Copy the records below line for line, with no changes to any wording, number, or punctuation.

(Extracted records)
- - - - - - -

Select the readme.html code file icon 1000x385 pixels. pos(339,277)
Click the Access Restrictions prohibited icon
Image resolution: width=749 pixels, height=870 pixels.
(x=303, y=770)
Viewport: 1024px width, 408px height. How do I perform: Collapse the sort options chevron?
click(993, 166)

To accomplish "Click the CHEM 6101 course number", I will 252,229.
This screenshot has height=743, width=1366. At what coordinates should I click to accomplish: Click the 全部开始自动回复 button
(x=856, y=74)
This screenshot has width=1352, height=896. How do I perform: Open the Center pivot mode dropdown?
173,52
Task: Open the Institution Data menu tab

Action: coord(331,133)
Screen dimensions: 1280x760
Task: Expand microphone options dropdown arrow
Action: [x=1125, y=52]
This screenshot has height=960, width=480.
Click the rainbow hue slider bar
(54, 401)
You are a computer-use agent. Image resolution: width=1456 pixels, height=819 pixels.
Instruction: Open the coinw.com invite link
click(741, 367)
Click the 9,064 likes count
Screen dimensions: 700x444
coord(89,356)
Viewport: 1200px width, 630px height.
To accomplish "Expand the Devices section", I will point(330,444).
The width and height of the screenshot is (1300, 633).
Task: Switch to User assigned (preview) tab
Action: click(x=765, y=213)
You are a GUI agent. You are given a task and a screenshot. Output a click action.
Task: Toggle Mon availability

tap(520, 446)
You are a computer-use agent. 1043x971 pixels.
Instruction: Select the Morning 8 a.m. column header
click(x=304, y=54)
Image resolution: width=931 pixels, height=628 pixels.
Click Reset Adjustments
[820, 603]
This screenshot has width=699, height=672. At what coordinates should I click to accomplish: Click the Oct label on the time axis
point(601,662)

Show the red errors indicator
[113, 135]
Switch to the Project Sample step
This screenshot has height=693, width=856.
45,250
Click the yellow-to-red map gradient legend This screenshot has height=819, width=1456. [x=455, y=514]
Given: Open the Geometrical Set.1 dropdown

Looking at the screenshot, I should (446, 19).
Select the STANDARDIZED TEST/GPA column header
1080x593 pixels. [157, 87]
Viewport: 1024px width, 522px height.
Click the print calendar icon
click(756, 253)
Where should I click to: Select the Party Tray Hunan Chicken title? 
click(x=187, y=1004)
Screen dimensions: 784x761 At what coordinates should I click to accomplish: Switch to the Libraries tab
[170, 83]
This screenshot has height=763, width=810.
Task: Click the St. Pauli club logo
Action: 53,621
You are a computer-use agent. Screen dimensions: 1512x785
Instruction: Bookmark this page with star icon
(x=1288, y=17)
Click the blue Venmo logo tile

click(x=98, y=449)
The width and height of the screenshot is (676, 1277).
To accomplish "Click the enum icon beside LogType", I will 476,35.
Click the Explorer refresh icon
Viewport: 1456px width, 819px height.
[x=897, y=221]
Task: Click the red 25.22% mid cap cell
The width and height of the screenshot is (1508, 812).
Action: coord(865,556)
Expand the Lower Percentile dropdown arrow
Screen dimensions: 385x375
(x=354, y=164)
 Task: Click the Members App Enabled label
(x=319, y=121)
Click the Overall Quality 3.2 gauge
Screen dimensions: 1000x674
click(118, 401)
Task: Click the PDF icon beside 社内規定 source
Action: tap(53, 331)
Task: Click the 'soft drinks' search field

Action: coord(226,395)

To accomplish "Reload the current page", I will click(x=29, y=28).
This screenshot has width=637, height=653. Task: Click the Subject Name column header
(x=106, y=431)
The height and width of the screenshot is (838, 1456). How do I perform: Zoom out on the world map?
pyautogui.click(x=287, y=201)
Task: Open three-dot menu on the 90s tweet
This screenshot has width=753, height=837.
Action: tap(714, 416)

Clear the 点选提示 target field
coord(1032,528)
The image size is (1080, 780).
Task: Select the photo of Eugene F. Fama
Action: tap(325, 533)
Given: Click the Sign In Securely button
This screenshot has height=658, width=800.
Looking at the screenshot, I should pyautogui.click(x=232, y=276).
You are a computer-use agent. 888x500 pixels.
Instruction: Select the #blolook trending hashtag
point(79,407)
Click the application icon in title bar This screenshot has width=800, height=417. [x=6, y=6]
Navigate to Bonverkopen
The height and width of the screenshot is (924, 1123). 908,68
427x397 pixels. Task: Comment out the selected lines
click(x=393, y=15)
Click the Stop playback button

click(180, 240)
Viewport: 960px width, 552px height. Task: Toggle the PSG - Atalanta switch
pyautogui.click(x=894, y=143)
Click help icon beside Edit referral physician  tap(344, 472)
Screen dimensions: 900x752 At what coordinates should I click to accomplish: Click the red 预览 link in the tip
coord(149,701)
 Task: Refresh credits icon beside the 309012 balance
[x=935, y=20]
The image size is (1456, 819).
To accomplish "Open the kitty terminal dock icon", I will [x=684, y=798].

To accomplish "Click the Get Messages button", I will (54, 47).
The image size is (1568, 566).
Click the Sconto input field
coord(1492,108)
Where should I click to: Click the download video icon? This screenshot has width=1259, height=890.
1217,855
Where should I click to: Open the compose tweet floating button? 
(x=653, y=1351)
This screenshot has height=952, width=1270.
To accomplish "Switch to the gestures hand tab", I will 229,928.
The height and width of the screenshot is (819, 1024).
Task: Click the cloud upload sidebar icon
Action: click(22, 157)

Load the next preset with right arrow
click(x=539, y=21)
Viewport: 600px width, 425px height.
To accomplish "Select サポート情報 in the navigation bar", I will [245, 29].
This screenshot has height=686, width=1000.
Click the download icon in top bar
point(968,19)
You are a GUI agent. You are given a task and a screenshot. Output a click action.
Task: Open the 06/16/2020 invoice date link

- - - - - - -

ANSWER:
Select the readme.html code file icon 1000x385 pixels. pos(339,277)
Click the Access Restrictions prohibited icon
Image resolution: width=749 pixels, height=870 pixels.
(x=303, y=770)
Viewport: 1024px width, 408px height. How do I perform: Collapse the sort options chevron?
click(993, 166)

To accomplish "Click the CHEM 6101 course number", I will 252,229.
This screenshot has height=743, width=1366. At what coordinates should I click to accomplish: Click the 全部开始自动回复 button
(x=856, y=74)
This screenshot has width=1352, height=896. How do I perform: Open the Center pivot mode dropdown?
173,52
Task: Open the Institution Data menu tab

Action: coord(331,133)
Screen dimensions: 1280x760
Task: Expand microphone options dropdown arrow
Action: [x=1125, y=52]
This screenshot has height=960, width=480.
Click the rainbow hue slider bar
(54, 401)
You are a computer-use agent. Image resolution: width=1456 pixels, height=819 pixels.
Instruction: Open the coinw.com invite link
click(741, 367)
Click the 9,064 likes count
Screen dimensions: 700x444
coord(89,356)
Viewport: 1200px width, 630px height.
To accomplish "Expand the Devices section", I will point(330,444).
The width and height of the screenshot is (1300, 633).
Task: Switch to User assigned (preview) tab
Action: click(x=765, y=213)
You are a GUI agent. You are given a task and a screenshot. Output a click action.
Task: Toggle Mon availability

tap(520, 446)
You are a computer-use agent. 1043x971 pixels.
Instruction: Select the Morning 8 a.m. column header
click(x=304, y=54)
Image resolution: width=931 pixels, height=628 pixels.
Click Reset Adjustments
[820, 603]
This screenshot has width=699, height=672. At what coordinates should I click to accomplish: Click the Oct label on the time axis
point(601,662)

Show the red errors indicator
[113, 135]
Switch to the Project Sample step
This screenshot has height=693, width=856.
45,250
Click the yellow-to-red map gradient legend This screenshot has height=819, width=1456. [x=455, y=514]
Given: Open the Geometrical Set.1 dropdown

Looking at the screenshot, I should (446, 19).
Select the STANDARDIZED TEST/GPA column header
1080x593 pixels. [157, 87]
Viewport: 1024px width, 522px height.
Click the print calendar icon
click(756, 253)
Where should I click to: Select the Party Tray Hunan Chicken title? 
click(x=187, y=1004)
Screen dimensions: 784x761 At what coordinates should I click to accomplish: Switch to the Libraries tab
[170, 83]
This screenshot has height=763, width=810.
Task: Click the St. Pauli club logo
Action: 53,621
You are a computer-use agent. Screen dimensions: 1512x785
Instruction: Bookmark this page with star icon
(x=1288, y=17)
Click the blue Venmo logo tile

click(x=98, y=449)
The width and height of the screenshot is (676, 1277).
To accomplish "Click the enum icon beside LogType", I will 476,35.
Click the Explorer refresh icon
Viewport: 1456px width, 819px height.
[x=897, y=221]
Task: Click the red 25.22% mid cap cell
The width and height of the screenshot is (1508, 812).
Action: coord(865,556)
Expand the Lower Percentile dropdown arrow
Screen dimensions: 385x375
(x=354, y=164)
 Task: Click the Members App Enabled label
(x=319, y=121)
Click the Overall Quality 3.2 gauge
Screen dimensions: 1000x674
click(118, 401)
Task: Click the PDF icon beside 社内規定 source
Action: tap(53, 331)
Task: Click the 'soft drinks' search field

Action: coord(226,395)

To accomplish "Reload the current page", I will click(x=29, y=28).
This screenshot has width=637, height=653. Task: Click the Subject Name column header
(x=106, y=431)
The height and width of the screenshot is (838, 1456). How do I perform: Zoom out on the world map?
pyautogui.click(x=287, y=201)
Task: Open three-dot menu on the 90s tweet
This screenshot has width=753, height=837.
Action: tap(714, 416)

Clear the 点选提示 target field
coord(1032,528)
The image size is (1080, 780).
Task: Select the photo of Eugene F. Fama
Action: tap(325, 533)
Given: Click the Sign In Securely button
This screenshot has height=658, width=800.
Looking at the screenshot, I should pyautogui.click(x=232, y=276).
You are a computer-use agent. 888x500 pixels.
Instruction: Select the #blolook trending hashtag
point(79,407)
Click the application icon in title bar This screenshot has width=800, height=417. [x=6, y=6]
Navigate to Bonverkopen
The height and width of the screenshot is (924, 1123). 908,68
427x397 pixels. Task: Comment out the selected lines
click(x=393, y=15)
Click the Stop playback button

click(180, 240)
Viewport: 960px width, 552px height. Task: Toggle the PSG - Atalanta switch
pyautogui.click(x=894, y=143)
Click help icon beside Edit referral physician  tap(344, 472)
Screen dimensions: 900x752 At what coordinates should I click to accomplish: Click the red 预览 link in the tip
coord(149,701)
 Task: Refresh credits icon beside the 309012 balance
[x=935, y=20]
The image size is (1456, 819).
To accomplish "Open the kitty terminal dock icon", I will [x=684, y=798].

To accomplish "Click the Get Messages button", I will (54, 47).
The image size is (1568, 566).
Click the Sconto input field
coord(1492,108)
Where should I click to: Click the download video icon? This screenshot has width=1259, height=890.
1217,855
Where should I click to: Open the compose tweet floating button? 
(x=653, y=1351)
This screenshot has height=952, width=1270.
To accomplish "Switch to the gestures hand tab", I will 229,928.
The height and width of the screenshot is (819, 1024).
Task: Click the cloud upload sidebar icon
Action: click(22, 157)

Load the next preset with right arrow
click(x=539, y=21)
Viewport: 600px width, 425px height.
To accomplish "Select サポート情報 in the navigation bar", I will [245, 29].
This screenshot has height=686, width=1000.
Click the download icon in top bar
point(968,19)
You are a GUI agent. You are given a task and a screenshot. Output a click action.
Task: Open the 06/16/2020 invoice date link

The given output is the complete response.